The CBD, which is legally binding, is based on the triple objectives of conservation, sustainable use and equitable benefit sharing and provides for the participation of the indigenous people in the management of biodiversity. One of the three ongoing working groups established by the Convention process is to address the issues associated with the use and protection of the traditional knowledge of the indigenous people. However, India has made a mockery of the CBD by creating a national law- the Biological Diversity Act- which limits itself to addressing issues related to regulating access to biodiversity, blissfully feigning ignorance of the existence of the indigenous people (in a manner reminiscent of defeating the spirit of the innovative Man and Biosphere Program by simply redesignating some existing protected areas without reforming the management system)

The Agenda 21 adopted by the 1992 UN Conference on Environment and Development (UNCED) in all its four component programs addressing terrestrial living resource management underlines the role of the indigenous people and in addition includes a specific thematic program for strengthening the role of indigenous people in the sustainable management of such resources. Further, the Johannesburg Summit, held ten years after the UNCED, in its Plan of Implementation, calls for enabling the indigenous people to contribute to the implementation of the objectives of CBD and explicitly recognises their role in conserving and using biodiversity in a sustainable way.

It has been the World Parks Congress, its 1962 session in particular, that was largely instrumental in pushing the doctrine of violent and exclusionary form of protected areas in the developing world, modeled along the US’ Yellowstone National Park, in the establishment of which over three hundred native Americans were killed and several thousands displaced. In a turn around, the 2003 edition of the Congress underlined the importance of participatory and collaborative forms of protected area management, and specifically called for the restitution of the traditional lands taken away from the indigenous communities, which is what the draft bill is seeking to achieve. There has been a marked increase in the number of protected areas across the world in recent years exceeding over one hundred thousand sites, covering more than ten per cent of the earth’s terrestrial area. It is pertinent to note that a large number of the recently created protected areas are indeed sustainable resource use reserves.
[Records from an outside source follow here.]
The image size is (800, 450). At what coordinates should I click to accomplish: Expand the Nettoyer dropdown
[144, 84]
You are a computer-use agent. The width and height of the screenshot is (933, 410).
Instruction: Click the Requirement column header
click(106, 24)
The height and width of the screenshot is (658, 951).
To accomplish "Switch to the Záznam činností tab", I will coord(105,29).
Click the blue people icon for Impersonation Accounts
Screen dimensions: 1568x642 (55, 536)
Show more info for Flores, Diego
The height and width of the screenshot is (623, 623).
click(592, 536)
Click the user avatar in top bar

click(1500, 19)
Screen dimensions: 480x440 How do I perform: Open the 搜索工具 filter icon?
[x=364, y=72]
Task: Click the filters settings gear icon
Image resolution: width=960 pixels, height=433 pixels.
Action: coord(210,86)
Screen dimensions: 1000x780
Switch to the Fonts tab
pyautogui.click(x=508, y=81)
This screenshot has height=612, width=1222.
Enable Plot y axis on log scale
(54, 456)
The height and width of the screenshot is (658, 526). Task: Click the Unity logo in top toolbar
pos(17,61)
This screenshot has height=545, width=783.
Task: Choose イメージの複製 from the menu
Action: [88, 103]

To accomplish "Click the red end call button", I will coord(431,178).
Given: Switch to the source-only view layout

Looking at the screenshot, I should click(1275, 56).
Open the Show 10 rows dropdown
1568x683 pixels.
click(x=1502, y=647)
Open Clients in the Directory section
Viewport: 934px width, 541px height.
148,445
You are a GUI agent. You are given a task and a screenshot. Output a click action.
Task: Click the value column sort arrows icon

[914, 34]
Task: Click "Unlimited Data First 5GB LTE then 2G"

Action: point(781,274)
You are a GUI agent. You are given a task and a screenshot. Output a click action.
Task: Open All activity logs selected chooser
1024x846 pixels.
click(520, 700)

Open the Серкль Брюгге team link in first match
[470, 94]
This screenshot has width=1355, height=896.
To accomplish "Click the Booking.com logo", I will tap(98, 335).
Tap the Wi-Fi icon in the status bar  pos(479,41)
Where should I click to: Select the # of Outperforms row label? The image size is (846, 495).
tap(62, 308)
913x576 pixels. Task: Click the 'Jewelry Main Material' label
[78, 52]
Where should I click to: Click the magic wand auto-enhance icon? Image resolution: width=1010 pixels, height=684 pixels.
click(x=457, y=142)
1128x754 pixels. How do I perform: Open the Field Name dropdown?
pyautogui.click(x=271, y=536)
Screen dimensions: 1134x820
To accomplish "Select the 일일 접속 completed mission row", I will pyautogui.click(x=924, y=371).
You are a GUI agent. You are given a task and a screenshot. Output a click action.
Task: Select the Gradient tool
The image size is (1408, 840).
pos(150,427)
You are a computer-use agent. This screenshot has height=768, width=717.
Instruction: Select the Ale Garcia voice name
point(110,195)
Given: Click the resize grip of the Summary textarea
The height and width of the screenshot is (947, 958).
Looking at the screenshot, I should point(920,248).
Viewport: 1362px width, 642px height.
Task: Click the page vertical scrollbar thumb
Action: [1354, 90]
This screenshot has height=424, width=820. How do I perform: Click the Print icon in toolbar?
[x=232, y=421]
Addressing the 1972 UN Conference on Human Environment that for the first time put environment on the global political agenda, the late Prime Minister Indira Gandhi told the West that poverty was the worst form of pollution- a statement subsequently made famous by our conservation bureaucrats in successive multilateral forums. However, a few months after her return from the Stockholm Conference she was to deepen the poverty and destitution of a huge mass of Indians, ironically in the name of conservation, through the Wildlife Protection Act that challenged the very existence of Adivasis whose life is organically linked to the wildlife, as if the havoc played by the illegitimate Indian Forest Act, 1927 that formalized the colonial appropriation of India’s forests weren’t enough. The tragic disappearance of tiger from Sariska, in spite of having spent Rs ten million (US$ 232,500) per individual tiger within the reserve over the past 25 years, as revealed by the Tiger Task Force, is instructive of the failure of the regimental conservation project.

There is no reason for India to prolong the twin crises of accelerating biodiversity degradation and endangering the Adivasi population even after more than half a century of formal independence. The enactment of the Adivasi forest rights bill should be seen as the first essential step in reforming the country’s forest management regime in order to seek the partnership of the most original conservationists to protect and sustainably use the country’s most critical ecological endowment.